Quantitative real-time RT-PCR of total RNA extracted from mouse (a) and canine (b) tissues using different amplification systems for mouse and dog. The relative expression of CCDC66, HPRT, and GNAT1 is normalized to the amount of GAPDH in the same cDNA sample. Retinal CCDC66 expression is set to 1, and all values are depicted in relation to the latter. The standard deviation (indicated by error bars) is calculated from a set of two independent experiments. a CCDC66 RNA shows similar expression levels in the selected mouse tissues, except for very low expression in muscle. b Retinal CCDC66 expression correlates with the expression of the rod-photoreceptor specific gene GNAT1 in the healthy and gPRA-affected retina. Retinal degradation of the gPRA-affected retina also reveals an increased expression of the apoptosis marker HPRT. Note that for the canine CCDC66 expression studies the employed RT-PCR system amplifies only a portion of the cDNA located 5′ of the mutation

Differential splicing products

Ninety-four randomly selected canine CCDC66 cDNA clones revealed 17 different splice variations (Fig. 2).
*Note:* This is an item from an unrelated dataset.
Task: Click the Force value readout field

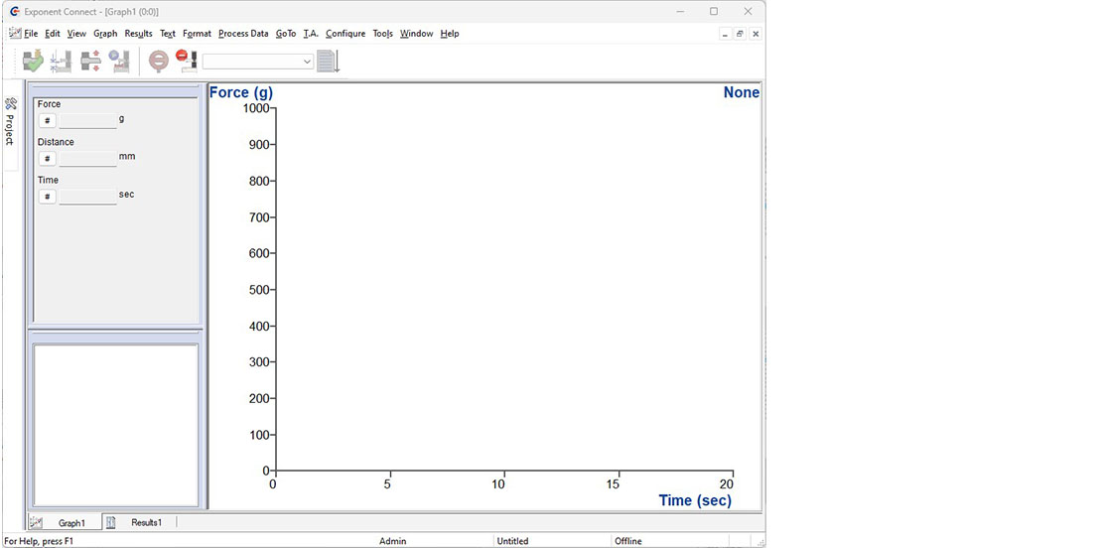Action: tap(87, 121)
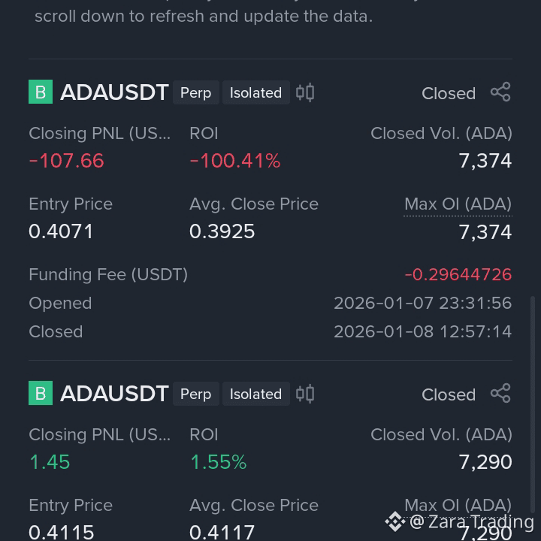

The most common form (45%) comprises 917 in silico translated aa with a predicted molecular weight of 106 kDa. The respective translation initiation site is homologous to the one reported in human CCDC66 (UniProtKB/Swiss-Prot A2RUB6). The second most frequent isoform (24%) differs from the more frequent one by a different amino-terminal methionine. Comparison of putative ATG translation initiation sites for these two variations with the classical Kozak motif [19] revealed two ATG codons to represent the translation initiation sites with high probability.
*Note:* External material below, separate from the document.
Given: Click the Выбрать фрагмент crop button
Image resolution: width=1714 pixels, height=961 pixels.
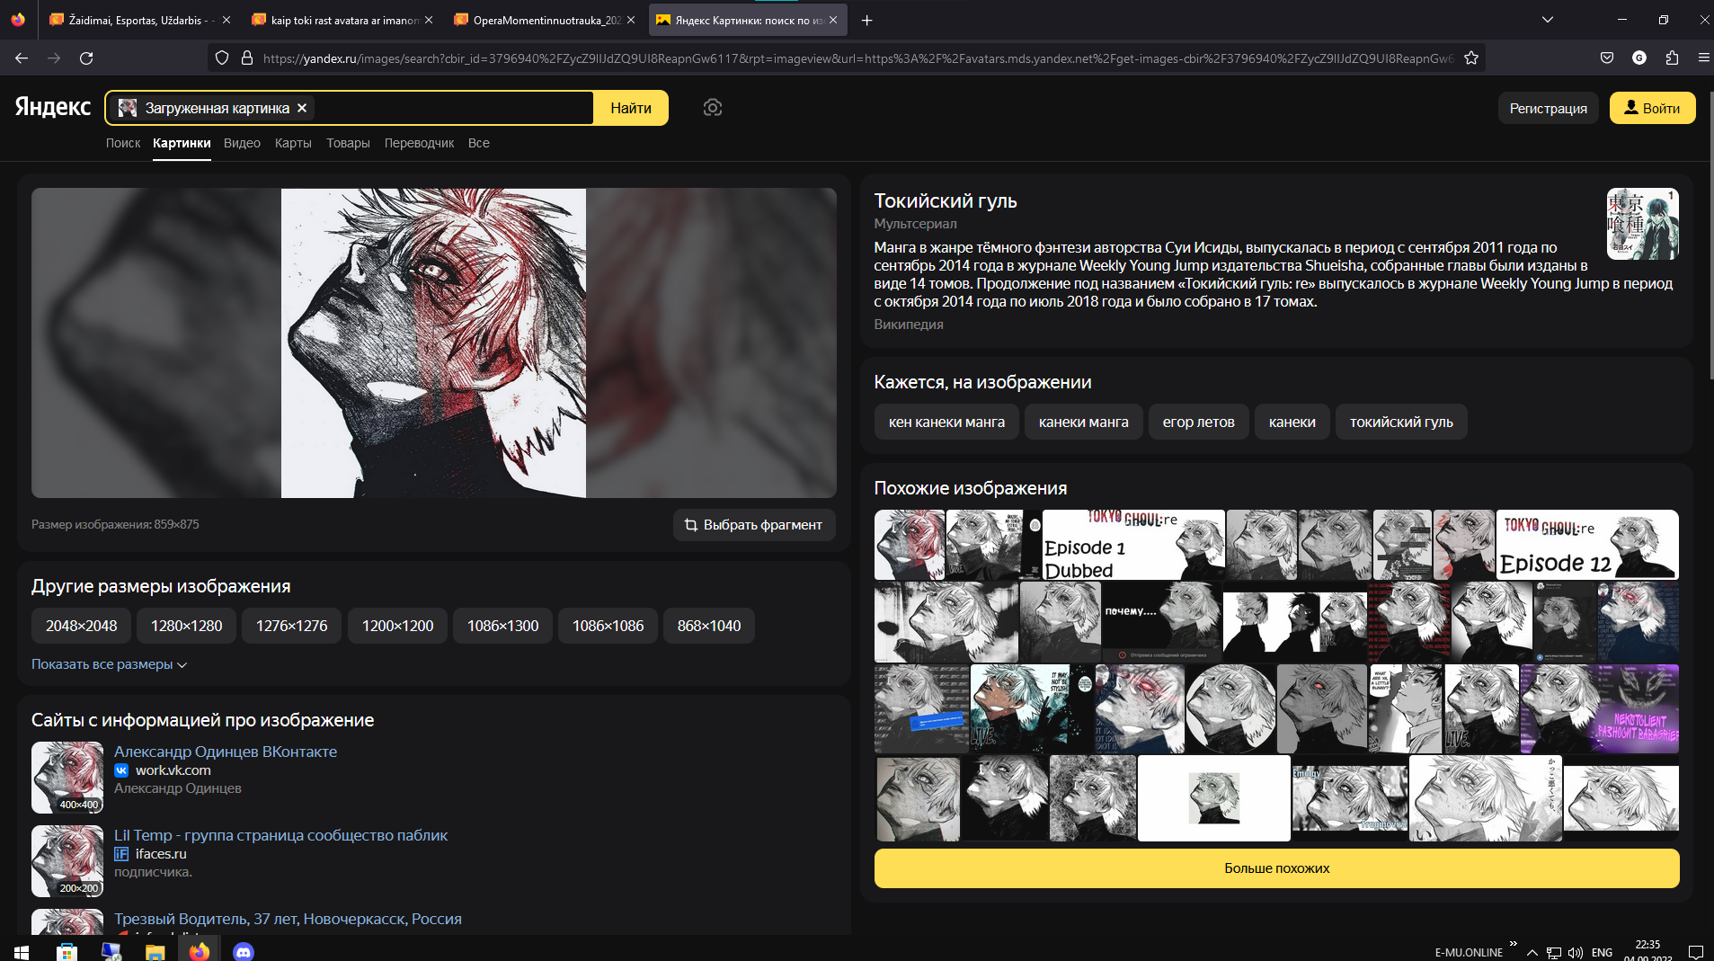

The remaining 15 variants sum up to 31% with frequencies between 1–5%. These rarer isoforms exhibit high variability 5′ and 3′ of the detected insertion mutation including deletions of entire exons as well as insertions of additional intronic sequences, leading in silico to truncated or abbreviated proteins. Furthermore, sequence analysis of the cDNAs showing 3′ variability revealed incomplete splicing or intermediary products as indicated by persisting splice donor and acceptor site motifs (GT/AG). Thus, as expected, unselective cDNA generation from RNA using oligo-dt(18) primer and cloning of all CCDC66 transcripts yields also immature or incompletely spliced products respectively. Hence, there is evidence for two common cDNA varieties that encode functional canine CCDC66 protein isoforms.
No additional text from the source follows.